** start of EXERCISE MATERIAL **
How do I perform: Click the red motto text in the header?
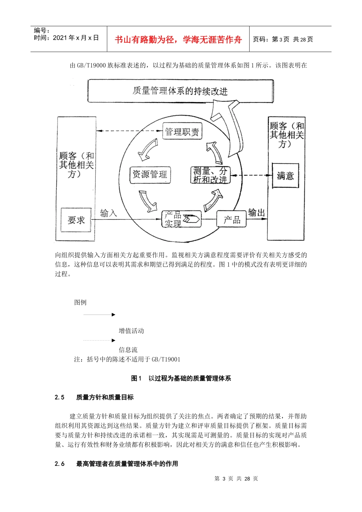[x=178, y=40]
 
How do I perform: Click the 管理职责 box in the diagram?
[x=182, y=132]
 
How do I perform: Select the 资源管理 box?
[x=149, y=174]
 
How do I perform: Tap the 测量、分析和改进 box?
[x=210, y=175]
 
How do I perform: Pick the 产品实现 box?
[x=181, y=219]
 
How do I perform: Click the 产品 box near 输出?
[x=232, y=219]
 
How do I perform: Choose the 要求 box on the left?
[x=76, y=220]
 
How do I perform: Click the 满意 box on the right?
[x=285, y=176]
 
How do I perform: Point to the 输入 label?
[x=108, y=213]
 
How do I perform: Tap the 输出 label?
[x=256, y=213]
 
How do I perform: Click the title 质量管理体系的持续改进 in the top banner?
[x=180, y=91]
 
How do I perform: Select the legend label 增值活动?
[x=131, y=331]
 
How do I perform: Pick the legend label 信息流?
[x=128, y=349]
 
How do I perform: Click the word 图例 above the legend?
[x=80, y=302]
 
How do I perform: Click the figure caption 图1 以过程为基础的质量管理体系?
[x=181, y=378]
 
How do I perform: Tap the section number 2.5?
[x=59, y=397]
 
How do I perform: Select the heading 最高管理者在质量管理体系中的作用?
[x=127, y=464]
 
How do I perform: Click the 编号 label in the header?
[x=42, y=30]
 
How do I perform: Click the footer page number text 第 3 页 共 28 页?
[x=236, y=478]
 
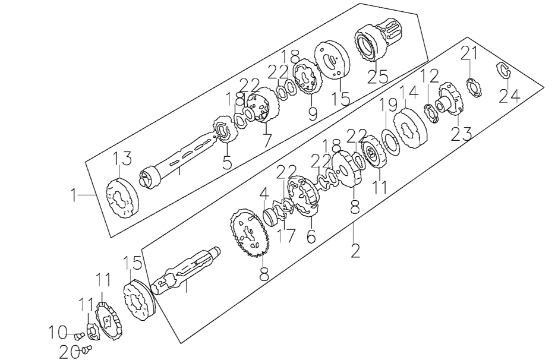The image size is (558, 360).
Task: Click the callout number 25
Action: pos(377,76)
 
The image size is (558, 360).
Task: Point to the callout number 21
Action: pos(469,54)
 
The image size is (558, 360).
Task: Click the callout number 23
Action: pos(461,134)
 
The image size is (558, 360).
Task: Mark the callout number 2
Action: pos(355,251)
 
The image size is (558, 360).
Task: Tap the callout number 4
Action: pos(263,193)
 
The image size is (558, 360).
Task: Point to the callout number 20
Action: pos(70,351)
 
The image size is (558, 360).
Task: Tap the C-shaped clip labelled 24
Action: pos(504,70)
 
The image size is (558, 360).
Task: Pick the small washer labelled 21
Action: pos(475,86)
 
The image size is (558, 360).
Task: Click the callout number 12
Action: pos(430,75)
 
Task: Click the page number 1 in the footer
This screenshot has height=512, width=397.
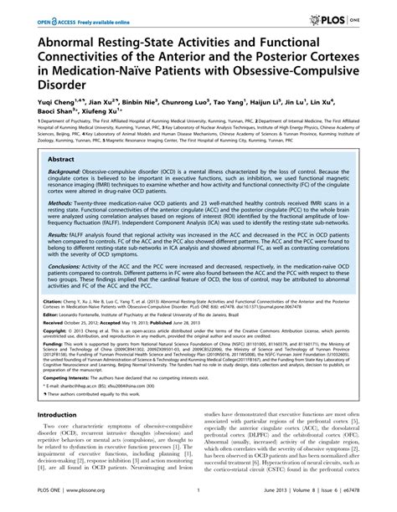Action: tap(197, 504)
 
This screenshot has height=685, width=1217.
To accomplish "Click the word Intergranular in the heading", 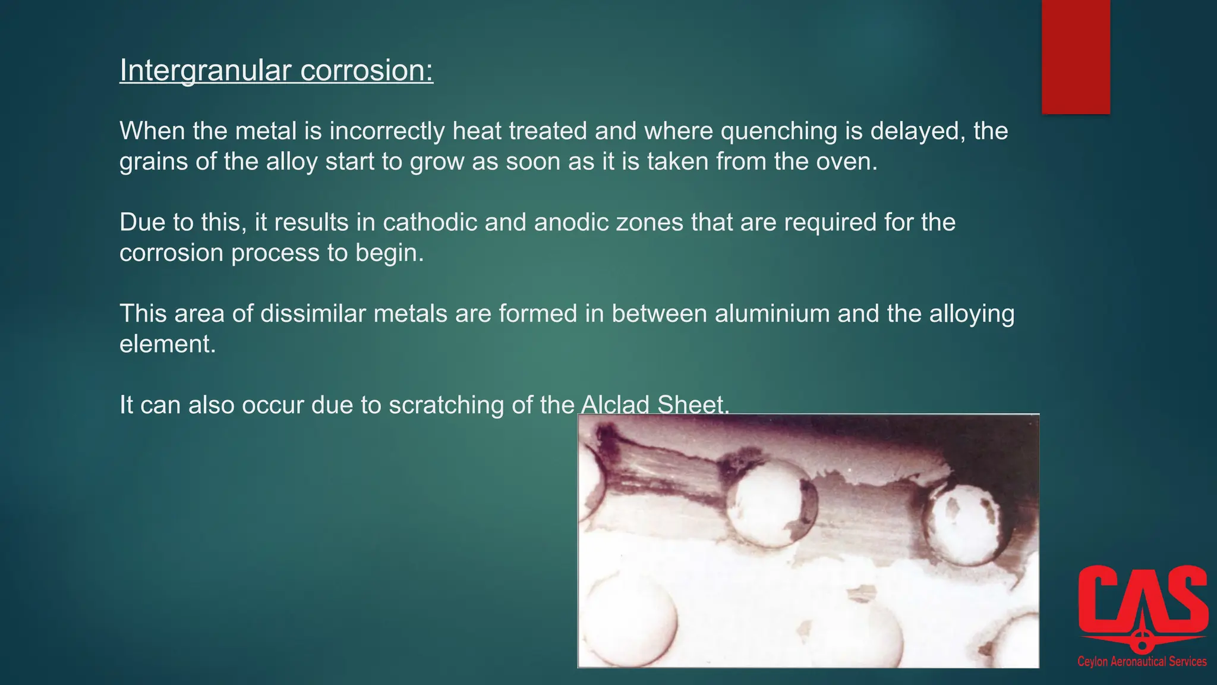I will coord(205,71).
** end of EXERCISE MATERIAL **
** WORK TO COMPLETE **
Return each line of the records above that contains the word "Pick", copied in full.

** ANSWER TO THE TASK **
How do I perform: Pick the 产品实现 box?
How do I perform: Pick the legend label 信息流?
Task: Pick the small washer labelled 21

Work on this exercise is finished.